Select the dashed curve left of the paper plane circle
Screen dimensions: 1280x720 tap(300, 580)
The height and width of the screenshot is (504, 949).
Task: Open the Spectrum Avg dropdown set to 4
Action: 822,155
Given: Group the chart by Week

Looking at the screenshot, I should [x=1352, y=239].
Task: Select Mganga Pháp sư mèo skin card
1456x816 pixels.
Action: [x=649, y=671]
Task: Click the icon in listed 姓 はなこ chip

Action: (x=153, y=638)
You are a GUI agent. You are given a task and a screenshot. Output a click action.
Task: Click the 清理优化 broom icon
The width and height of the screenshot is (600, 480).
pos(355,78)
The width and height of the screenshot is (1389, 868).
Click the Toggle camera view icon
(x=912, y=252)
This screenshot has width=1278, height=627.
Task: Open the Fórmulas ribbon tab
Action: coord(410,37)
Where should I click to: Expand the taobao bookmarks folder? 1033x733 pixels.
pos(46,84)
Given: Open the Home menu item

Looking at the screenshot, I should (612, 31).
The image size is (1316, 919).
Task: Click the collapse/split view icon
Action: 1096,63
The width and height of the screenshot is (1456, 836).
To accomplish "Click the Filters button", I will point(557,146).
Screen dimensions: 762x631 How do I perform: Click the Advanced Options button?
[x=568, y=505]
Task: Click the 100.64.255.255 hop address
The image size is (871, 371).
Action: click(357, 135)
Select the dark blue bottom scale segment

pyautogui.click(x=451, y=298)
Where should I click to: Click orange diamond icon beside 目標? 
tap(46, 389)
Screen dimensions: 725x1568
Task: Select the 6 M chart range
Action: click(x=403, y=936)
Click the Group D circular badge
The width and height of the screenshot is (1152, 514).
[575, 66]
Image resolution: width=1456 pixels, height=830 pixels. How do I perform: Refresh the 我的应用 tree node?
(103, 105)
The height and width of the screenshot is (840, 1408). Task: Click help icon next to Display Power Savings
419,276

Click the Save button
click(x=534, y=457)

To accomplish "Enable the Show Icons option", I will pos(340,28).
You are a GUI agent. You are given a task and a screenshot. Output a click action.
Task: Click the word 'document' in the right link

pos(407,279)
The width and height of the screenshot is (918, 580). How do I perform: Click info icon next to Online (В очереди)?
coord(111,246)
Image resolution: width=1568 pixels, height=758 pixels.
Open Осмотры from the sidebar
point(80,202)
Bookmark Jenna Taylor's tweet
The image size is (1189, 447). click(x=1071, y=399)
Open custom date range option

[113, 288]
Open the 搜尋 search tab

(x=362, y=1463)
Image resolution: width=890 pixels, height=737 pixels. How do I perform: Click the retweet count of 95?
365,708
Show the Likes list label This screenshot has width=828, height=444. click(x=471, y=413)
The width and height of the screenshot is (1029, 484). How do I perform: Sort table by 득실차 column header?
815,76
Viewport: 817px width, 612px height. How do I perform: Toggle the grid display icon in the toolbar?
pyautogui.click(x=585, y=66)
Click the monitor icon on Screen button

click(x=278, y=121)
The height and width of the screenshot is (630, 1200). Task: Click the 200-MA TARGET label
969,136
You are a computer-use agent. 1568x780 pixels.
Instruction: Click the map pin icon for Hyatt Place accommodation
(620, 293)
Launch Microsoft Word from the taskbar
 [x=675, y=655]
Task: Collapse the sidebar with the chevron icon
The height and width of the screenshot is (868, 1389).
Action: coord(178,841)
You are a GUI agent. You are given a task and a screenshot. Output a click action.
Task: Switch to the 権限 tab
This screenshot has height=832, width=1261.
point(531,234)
-------------------------
■ TASK PROMPT: Copy the listing above word for word, from the line with "The width and height of the screenshot is (1389, 868)." down to the line with "The image size is (1189, 447).", and include both of those lines.

■ TASK OUTPUT:
The width and height of the screenshot is (1389, 868).
Click the Toggle camera view icon
(x=912, y=252)
This screenshot has width=1278, height=627.
Task: Open the Fórmulas ribbon tab
Action: coord(410,37)
Where should I click to: Expand the taobao bookmarks folder? 1033x733 pixels.
pos(46,84)
Given: Open the Home menu item

Looking at the screenshot, I should (612, 31).
The image size is (1316, 919).
Task: Click the collapse/split view icon
Action: 1096,63
The width and height of the screenshot is (1456, 836).
To accomplish "Click the Filters button", I will point(557,146).
Screen dimensions: 762x631 How do I perform: Click the Advanced Options button?
[x=568, y=505]
Task: Click the 100.64.255.255 hop address
The image size is (871, 371).
Action: click(357, 135)
Select the dark blue bottom scale segment

pyautogui.click(x=451, y=298)
Where should I click to: Click orange diamond icon beside 目標? 
tap(46, 389)
Screen dimensions: 725x1568
Task: Select the 6 M chart range
Action: click(x=403, y=936)
Click the Group D circular badge
The width and height of the screenshot is (1152, 514).
[575, 66]
Image resolution: width=1456 pixels, height=830 pixels. How do I perform: Refresh the 我的应用 tree node?
(103, 105)
The height and width of the screenshot is (840, 1408). Task: Click help icon next to Display Power Savings
419,276

Click the Save button
click(x=534, y=457)

To accomplish "Enable the Show Icons option", I will pos(340,28).
You are a GUI agent. You are given a task and a screenshot. Output a click action.
Task: Click the word 'document' in the right link

pos(407,279)
The width and height of the screenshot is (918, 580). How do I perform: Click info icon next to Online (В очереди)?
coord(111,246)
Image resolution: width=1568 pixels, height=758 pixels.
Open Осмотры from the sidebar
point(80,202)
Bookmark Jenna Taylor's tweet
The image size is (1189, 447). click(x=1071, y=399)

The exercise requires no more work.